Even with the number of high-profile businesses being targeted, different cybersecurity firms have explained that there hasn’t been an influx of new clients seeking clarity or how to bolster their systems.

“Companies don’t like to report and draw attention to themselves as it relates to these kind of things until it’s a dire situation. They don’t call you to be brought in, they call you when there’s a problem. So, it’s when they have been attacked, breached and comprised when they call you. What we’ve seen an uptick of is companies calling to help them become compliant for the DPA and that is because there will be consequences if you’re not compliant,” said CEO of 876 Technology Solutions Trevor Forrest in a call with the Business Observer on Friday.

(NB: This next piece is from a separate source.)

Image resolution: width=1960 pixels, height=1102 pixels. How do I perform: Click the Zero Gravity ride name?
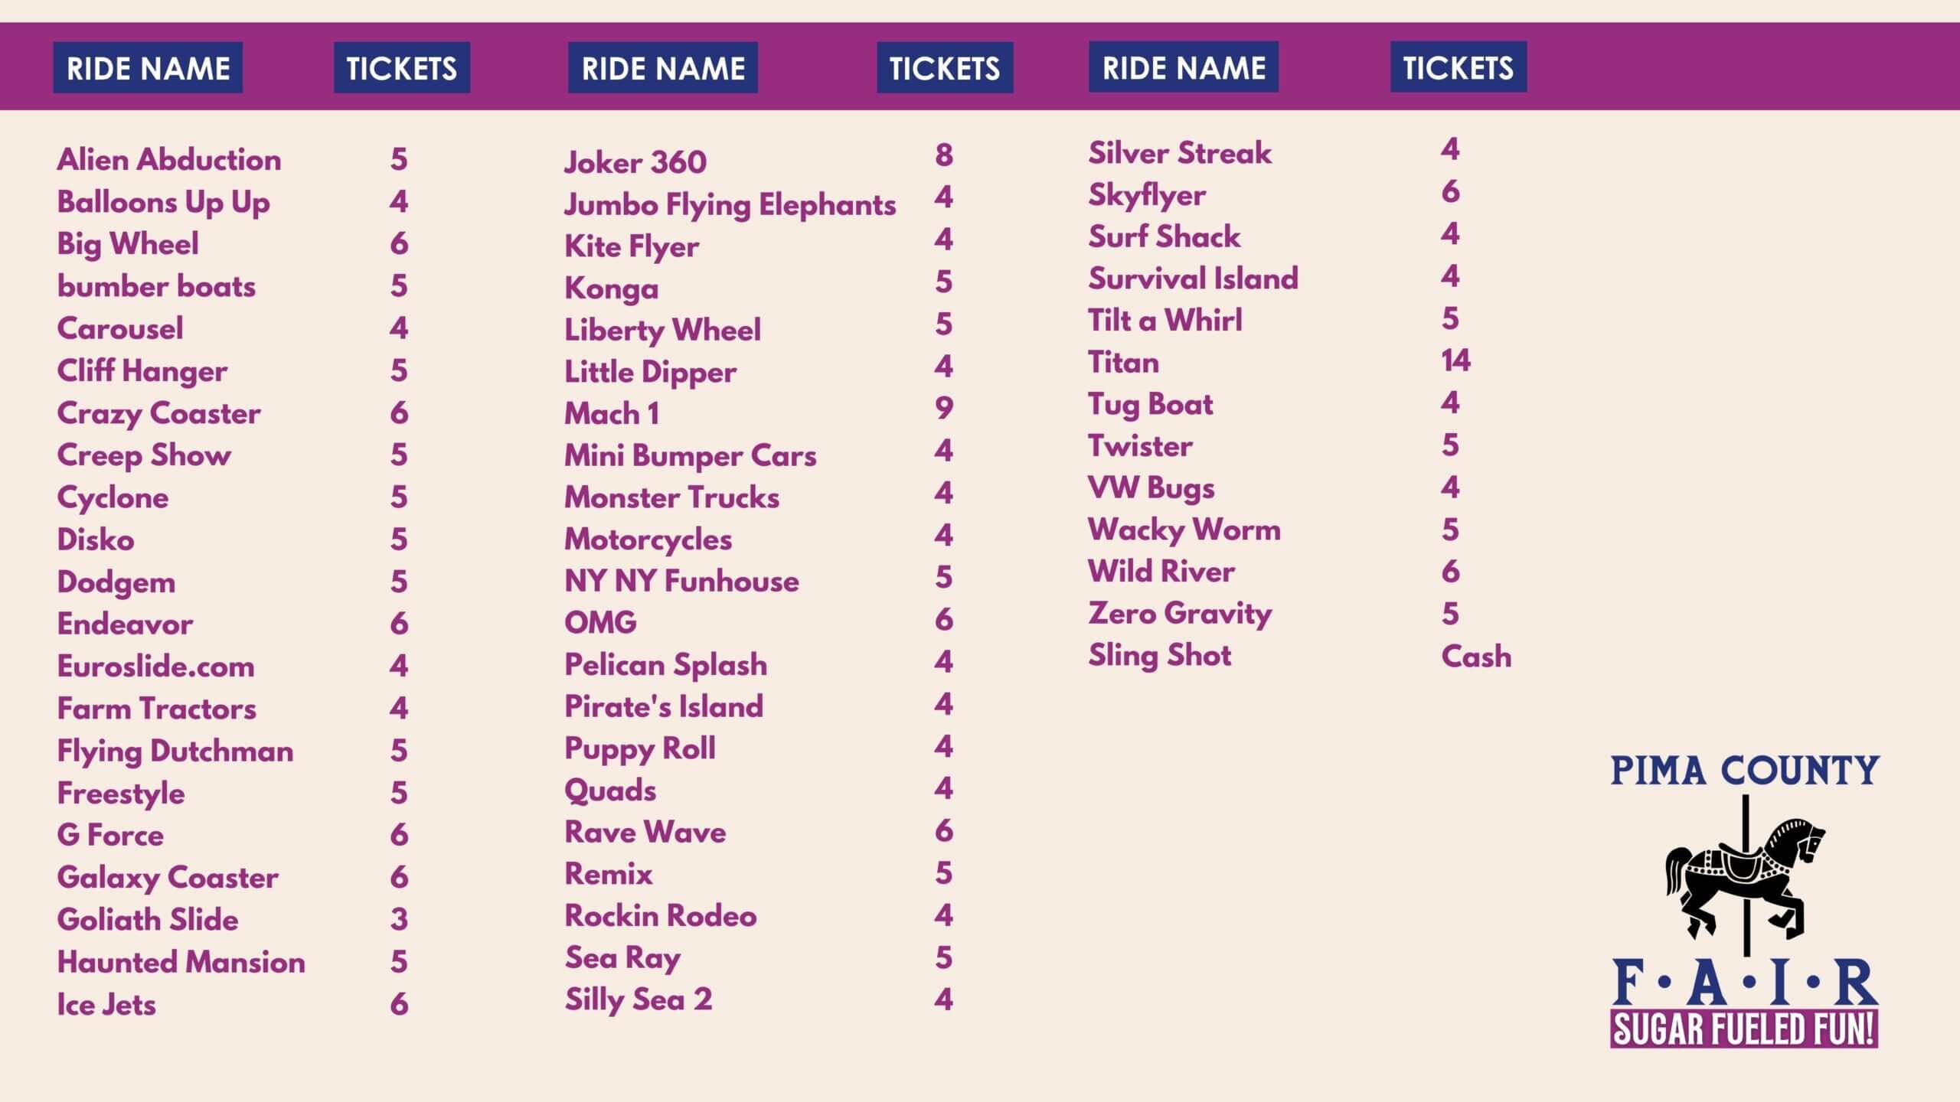pos(1180,613)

The Data Protection Act (DPA) is set to come into force on December 1, but Forrest doesn’t believe that many firms will be ready for the implementation. With respect to being proactive on cybersecurity, Forrest noted that education is critical as the impact of cyberattacks top US$7 trillion.

“Of the things that the Data Protection Act will force companies to do is to make the investment in protecting the data they are in custody of. However, that will take some time because the Act goes into effect December 1, but I don’t think many companies or people who own companies understand the extent of the impact of that piece of legislation and the impact it will have on their business to become compliant. The regulations for the Data Protection Act are not promulgated yet. So, full enforcement of that legislation will not happen by December 1 in my estimation,” Forrest added.

Forrest referenced the National Cybersecurity Strategy and its four pillars of legislation, capacity building, public awareness and technical measures with emphasis that more focus should be placed on the second and third pillars. Cyberattacks present significant danger to the public especially as phishing attacks can happen with personal information, but also from the impact it has to critical infrastructure like hospitals, telecommunications and other services.

“It is to be expected. Over two three years ago, people like me, and a couple other have been saying that the attacks would be increasing because we saw the trends. In seeing the trends and understanding the current state of security and how business, public and private sector have not properly invested and taken [cyber]security seriously. I’m not of the view that enough is being done at a national level to make people aware,” Forrest closed.

Cybersecurity tips for companies:

1) Keeping operating systems up to date.

2) Keeping sensitive data on hardened systems and limiting access to only those who require it.

3) Regularly auditing access to sensitive data and removing access from users that don’t have a business reason for accessing it.

4) Getting regular penetration tests and fixing the findings.

5) Creating backups that can’t be overwritten or modified by your users and testing the recovery process regularly.

6) Installing EDR (endpoint detection and response) and anti-malware software.